Trump defende ação do ICE em Minneapolis após nova morte, publica foto de arma e acusa governador e prefeito de incitar insurreição em operação anti-imigração

Em postagem na Truth Social, Trump afirma que a ação do ICE em Minneapolis deve continuar, questiona a ausência da polícia local e responsabiliza autoridades locais pela escalada

A morte de um homem durante operação de fiscalização em Minneapolis acirrou o debate entre o governo federal e líderes locais sobre as ações do ICE na cidade.

O presidente Donald Trump foi às redes para defender a atuação dos agentes federais, publicar imagem de uma arma e criticar o governador e o prefeito por reduzir apoio local, intensificando a crise política.

O caso reúne versões conflitantes sobre o que aconteceu no momento do disparo e reacendeu críticas a operações federais de imigração, conforme informação divulgada pelo g1.

Versões divergentes sobre o episódio

O Departamento de Segurança Interna dos EUA divulgou a foto de uma pistola semiautomática calibre 9 milímetros que teria sido encontrada com o homem morto.

Segundo o DHS, a arma estava com o homem que se aproximou da patrulha de fronteira durante uma operação contra um imigrante ilegal, e os patrulheiros reagiram com “tiros defensivos”.

Em contrapartida, um vídeo feito por testemunha e analisado quadro a quadro pelo jornal The New York Times aponta que “o homem segurava um telefone quando foi derrubado no chão e baleado pelos agentes”.

Quem era a vítima e o que dizem autoridades locais

A polícia de Minneapolis informou que o homem era cidadão americano, morador da cidade, e possuía permissão para porte de arma.

O governo Trump afirmou que ele portava uma pistola e dois carregadores, conforme divulgado pelas agências federais; a imagem da arma foi publicada pelo DHS nas redes e em comunicados oficiais.

Reação de Trump e citações diretas

No post na plataforma Truth Social, Trump publicou a foto da arma e disse, em trecho citado textualmente, “Deixem nossos patriotas do ICE fazerem seu trabalho”.

Na mesma publicação ele questionou, entre outras frases, “Onde estava a polícia local?
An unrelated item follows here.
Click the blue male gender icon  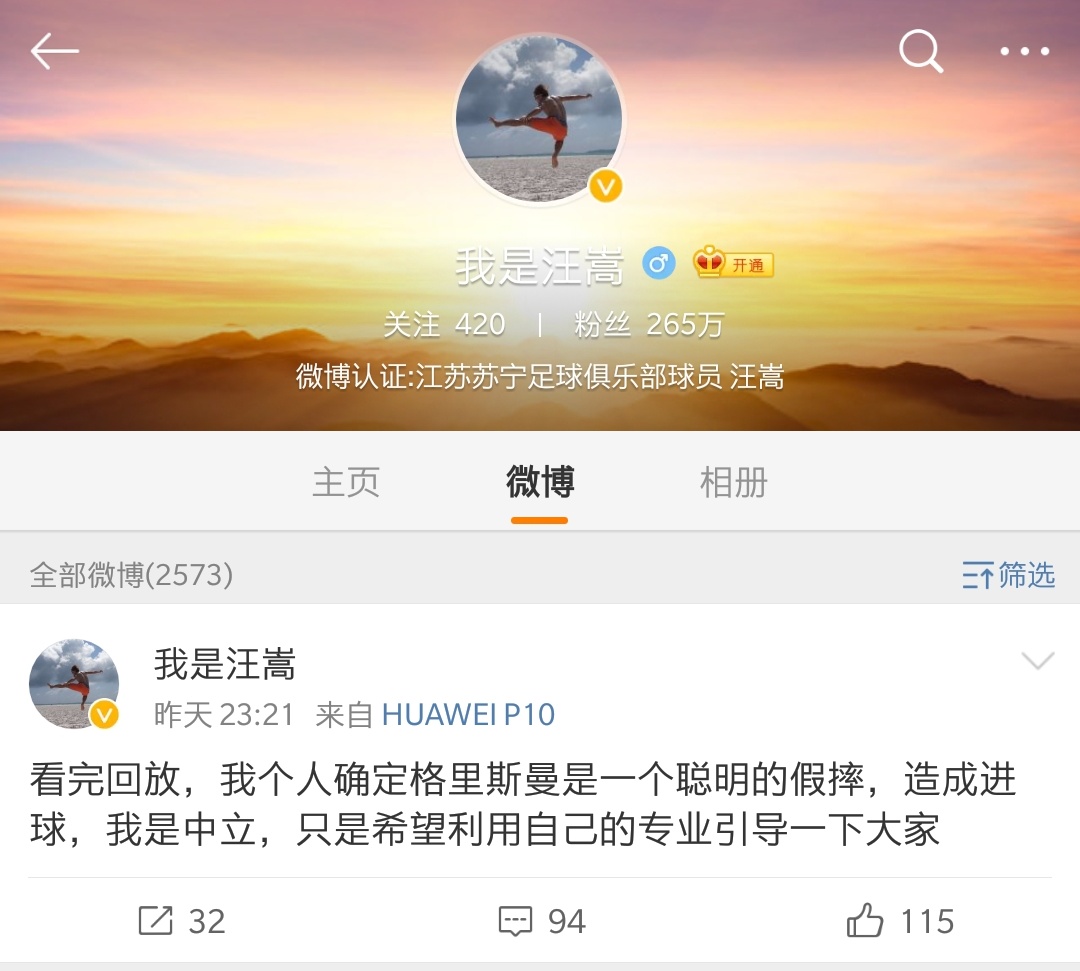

Por que eles não foram autorizados a proteger os oficiais do ICE? O prefeito e o governador mandaram esses policiais embora?”

Trump também escreveu, exatamente, “Deixem nossos patriotas do ICE fazerem seu trabalho! Doze mil criminosos ilegais, muitos deles violentos, foram presos e retirados de Minnesota. Se eles ainda estivessem lá, vocês veriam algo muito pior do que estão presenciando hoje”.

Críticas de autoridades de Minnesota e contexto recente

O governador Tim Walz criticou a ação e classificou o episódio como “mais um ataque a tiros atroz” por parte de agentes federais, lembrando que, duas semanas antes, uma mulher havia sido morta em uma operação em Minneapolis.

Walz afirmou, em postagem citada, “Acabei de falar com a Casa Branca após mais um ataque a tiros atroz por agentes federais esta manhã. Minnesota não aguenta mais. Isso é repugnante”.

O prefeito Jacob Frey pediu publicamente que Trump encerre as operações da polícia de imigração na cidade e declarou, na íntegra, “Presidente Trump: este é um momento que exige liderança. Coloque Minneapolis em primeiro lugar, coloque os Estados Unidos em primeiro lugar. Vamos restaurar a paz. Vamos encerrar esta operação”.

Nos últimos meses houve aumento significativo de prisões relacionadas à imigração nos EUA, e a operação em Minneapolis já tinha gerado confrontos, protestos e acusações sobre táticas usadas pelos agentes.

O episódio desta sexta coloca novamente a ação do ICE em Minneapolis no centro do debate nacional sobre segurança, autoridade federal e responsabilidades das forças locais, enquanto investigações e análises de imagens seguem em curso.